Easy way to start a standalone JNDI server (and register some resources)

Chris Lercher picture Chris Lercher · May 2, 2011 · Viewed 31.7k times · Source

For testing purposes, I'm looking for a simple way to start a standalone JNDI server, and bind my javax.sql.DataSource to "java:/comp/env/jdbc/mydatasource" programmatically.

The server should bind itself to some URL, for example: "java.naming.provider.url=jnp://localhost:1099" (doesn't have to be JNP), so that I can look up my datasource from another process. I don't care about which JNDI server implementation I'll have to use (but I don't want to start a full-blown JavaEE server).

This should be so easy, but to my surprise, I couldn't find any (working) tutorial.

Answer

Tom Anderson picture Tom Anderson · May 4, 2011

The JDK contains a JNDI provider for the RMI registry. That means you can use the RMI registry as a JNDI server. So, just start rmiregistry, set java.naming.factory.initial to com.sun.jndi.rmi.registry.RegistryContextFactory, and you're away.

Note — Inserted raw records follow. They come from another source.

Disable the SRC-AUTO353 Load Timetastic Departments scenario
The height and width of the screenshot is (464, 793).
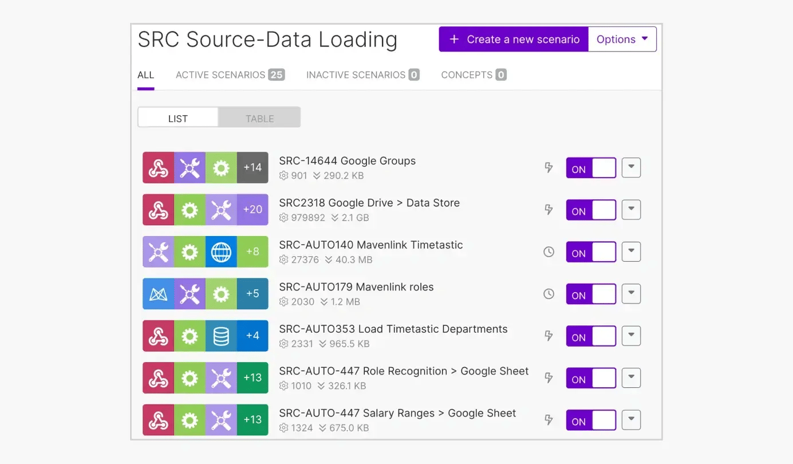pos(591,336)
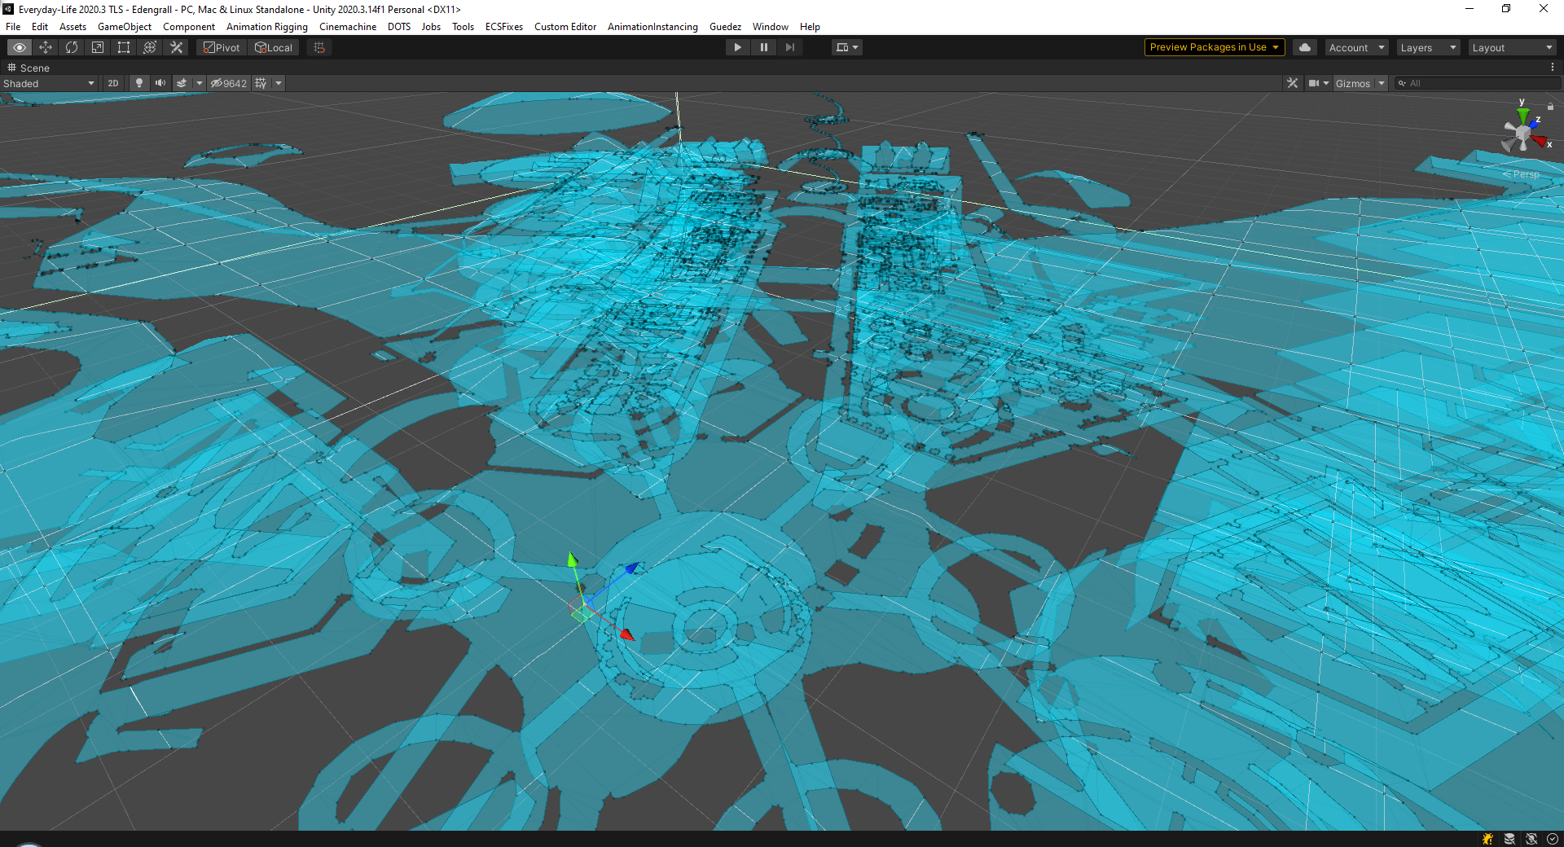Expand the Layers dropdown
This screenshot has width=1564, height=847.
click(1428, 47)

The RMI registry has a flat namespace, so you won't be able to bind to java:/comp/env/jdbc/mydatasource, but you will be able to bind to something so it will accept java:/comp/env/jdbc/mydatasource, but will treat it as a single-component name (thanks, @EJP).

I've written a small application to demonstrate how to do this: https://bitbucket.org/twic/jndiserver/src

I still have no idea how the JNP server is supposed to work.